Now what is at the bottom of all this regard for custom? At the bottom of custom is non-self-regarding impulse. Man is both selfish and unselfish, but it makes a great difference whether we regard him primarily as one thing or the other. The scientists, owing to their study of the lower animals, have tried to explain man on the selfish hypothesis and have made a mystery of him. They say “He must eat or die; therefore, he must be primarily egoistic.” And they attempt to explain progress by the expanding of egoism to include, first the family, then the tribe, then the nation, and finally mankind. Society according to them is a convention of egoism, a compromise, a joint-stock company. Religion is a matter of ghosts and ancestor worship, not fully explained yet. Note that this whole view depends upon a dogma that man must be primarily selfish because he must eat. It is fair enough to retort with a paradox. Man absolutely selfish could not survive. Man absolutely unselfish would thrive splendidly. The individuals would support each other.

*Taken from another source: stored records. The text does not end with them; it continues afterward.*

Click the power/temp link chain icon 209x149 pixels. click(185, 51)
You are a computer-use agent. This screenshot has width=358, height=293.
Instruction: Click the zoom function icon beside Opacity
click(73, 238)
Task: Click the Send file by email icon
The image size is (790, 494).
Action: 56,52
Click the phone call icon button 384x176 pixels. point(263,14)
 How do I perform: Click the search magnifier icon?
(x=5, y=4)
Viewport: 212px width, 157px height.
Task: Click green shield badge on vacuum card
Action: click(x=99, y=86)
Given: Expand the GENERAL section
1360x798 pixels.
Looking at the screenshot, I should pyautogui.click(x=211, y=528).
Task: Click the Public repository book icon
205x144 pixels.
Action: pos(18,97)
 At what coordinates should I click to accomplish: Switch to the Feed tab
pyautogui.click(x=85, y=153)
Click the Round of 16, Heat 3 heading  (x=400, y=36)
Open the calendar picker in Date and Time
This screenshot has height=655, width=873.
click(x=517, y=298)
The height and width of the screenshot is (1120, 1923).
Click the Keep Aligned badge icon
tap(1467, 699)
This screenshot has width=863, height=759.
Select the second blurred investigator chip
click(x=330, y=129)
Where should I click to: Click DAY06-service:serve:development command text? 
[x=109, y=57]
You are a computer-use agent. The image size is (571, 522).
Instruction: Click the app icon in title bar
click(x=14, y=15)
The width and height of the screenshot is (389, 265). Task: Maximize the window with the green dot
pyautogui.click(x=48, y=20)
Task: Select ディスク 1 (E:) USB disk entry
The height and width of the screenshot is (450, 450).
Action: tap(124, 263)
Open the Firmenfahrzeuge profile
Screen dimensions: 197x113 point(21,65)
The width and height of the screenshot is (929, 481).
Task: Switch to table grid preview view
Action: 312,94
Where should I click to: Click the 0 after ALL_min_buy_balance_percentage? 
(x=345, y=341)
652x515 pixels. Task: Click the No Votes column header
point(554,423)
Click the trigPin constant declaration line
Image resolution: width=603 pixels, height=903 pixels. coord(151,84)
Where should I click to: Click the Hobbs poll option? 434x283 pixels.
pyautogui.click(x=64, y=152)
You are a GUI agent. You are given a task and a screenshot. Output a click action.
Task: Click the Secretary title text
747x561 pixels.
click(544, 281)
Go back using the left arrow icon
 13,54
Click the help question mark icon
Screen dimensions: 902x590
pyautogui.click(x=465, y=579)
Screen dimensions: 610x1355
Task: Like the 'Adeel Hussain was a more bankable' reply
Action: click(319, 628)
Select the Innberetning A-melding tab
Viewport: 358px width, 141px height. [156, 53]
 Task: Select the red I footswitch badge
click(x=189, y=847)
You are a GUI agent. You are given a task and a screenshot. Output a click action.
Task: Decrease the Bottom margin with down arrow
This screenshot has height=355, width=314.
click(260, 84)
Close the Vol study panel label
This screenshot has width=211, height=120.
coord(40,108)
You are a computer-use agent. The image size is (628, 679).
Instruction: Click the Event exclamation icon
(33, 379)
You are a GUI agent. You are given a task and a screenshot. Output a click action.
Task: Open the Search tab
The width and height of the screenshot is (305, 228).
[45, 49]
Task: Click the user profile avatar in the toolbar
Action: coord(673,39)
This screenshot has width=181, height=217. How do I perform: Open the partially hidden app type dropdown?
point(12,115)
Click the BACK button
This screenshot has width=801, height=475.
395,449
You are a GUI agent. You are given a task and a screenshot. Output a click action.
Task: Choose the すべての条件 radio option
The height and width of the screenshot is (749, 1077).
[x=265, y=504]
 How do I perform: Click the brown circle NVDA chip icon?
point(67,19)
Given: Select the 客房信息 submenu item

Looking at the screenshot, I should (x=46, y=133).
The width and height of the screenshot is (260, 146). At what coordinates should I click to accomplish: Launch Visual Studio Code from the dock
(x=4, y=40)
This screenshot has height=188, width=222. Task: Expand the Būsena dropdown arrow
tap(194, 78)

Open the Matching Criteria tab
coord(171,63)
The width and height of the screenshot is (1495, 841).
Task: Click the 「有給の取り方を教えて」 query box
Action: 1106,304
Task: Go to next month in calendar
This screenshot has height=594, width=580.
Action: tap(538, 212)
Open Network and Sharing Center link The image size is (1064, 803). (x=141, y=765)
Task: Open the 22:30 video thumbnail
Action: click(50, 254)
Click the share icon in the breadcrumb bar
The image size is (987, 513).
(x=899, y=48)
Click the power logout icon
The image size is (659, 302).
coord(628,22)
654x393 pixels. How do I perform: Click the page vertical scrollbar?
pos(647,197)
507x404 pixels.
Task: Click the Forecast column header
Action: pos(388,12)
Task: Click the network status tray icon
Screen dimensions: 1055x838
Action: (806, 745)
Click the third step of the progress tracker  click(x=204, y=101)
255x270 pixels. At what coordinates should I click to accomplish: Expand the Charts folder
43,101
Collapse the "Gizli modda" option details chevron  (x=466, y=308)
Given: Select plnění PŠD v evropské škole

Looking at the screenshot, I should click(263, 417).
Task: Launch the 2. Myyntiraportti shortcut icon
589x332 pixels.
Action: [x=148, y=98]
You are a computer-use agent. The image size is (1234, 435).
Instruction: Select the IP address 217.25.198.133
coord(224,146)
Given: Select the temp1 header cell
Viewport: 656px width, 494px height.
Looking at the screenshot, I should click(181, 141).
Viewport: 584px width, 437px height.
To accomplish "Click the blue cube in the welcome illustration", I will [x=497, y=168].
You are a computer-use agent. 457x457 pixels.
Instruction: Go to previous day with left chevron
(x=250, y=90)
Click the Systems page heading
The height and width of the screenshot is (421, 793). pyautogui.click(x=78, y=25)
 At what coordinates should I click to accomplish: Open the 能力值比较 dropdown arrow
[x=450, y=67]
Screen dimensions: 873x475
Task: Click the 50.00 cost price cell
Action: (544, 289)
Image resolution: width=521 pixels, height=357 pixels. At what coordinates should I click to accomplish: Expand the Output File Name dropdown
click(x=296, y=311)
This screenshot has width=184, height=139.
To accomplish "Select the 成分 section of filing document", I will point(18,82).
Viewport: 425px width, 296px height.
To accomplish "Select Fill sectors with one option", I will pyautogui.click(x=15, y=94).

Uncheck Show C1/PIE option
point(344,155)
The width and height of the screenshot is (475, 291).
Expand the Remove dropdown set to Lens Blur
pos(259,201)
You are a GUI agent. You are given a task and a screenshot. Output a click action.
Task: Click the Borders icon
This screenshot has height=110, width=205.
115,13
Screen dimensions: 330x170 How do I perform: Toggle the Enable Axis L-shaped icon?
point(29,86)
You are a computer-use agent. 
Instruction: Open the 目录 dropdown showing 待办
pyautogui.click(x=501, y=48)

But let us start square and remember that it is a question of science. Take the other hypothesis. The horse runs in herds and propagates his species because he is fond of the species. Incidentally he gets protected. It is through the illusion that he loves his fellows that his own welfare is secured. Non-self-regardant impulse is at the bottom, self-protection the result.
It is the same with every human institution. Non-self-regardant impulse is at the bottom of all regard for law. We have seen that Democracy is organized altruism, but there was never a government that did not profess to be organized altruism. You cannot bring men together on any other plea, nor hold them together by any other tie. It is only in so far as altruism in conduct exists that progress is possible. If the men will not stop fighting at sundown, they have no institutions. They perish.
The regard that every custom receives from the individual who supports it is a non-self-regarding emotion. From the ceremonials of savages, through the custom of the Frenchman who lifts his hat as a funeral passes, to the feeling of Kant as he contemplated the moral law, the element is the same. It is reverence. It is respect. It is self-surrender.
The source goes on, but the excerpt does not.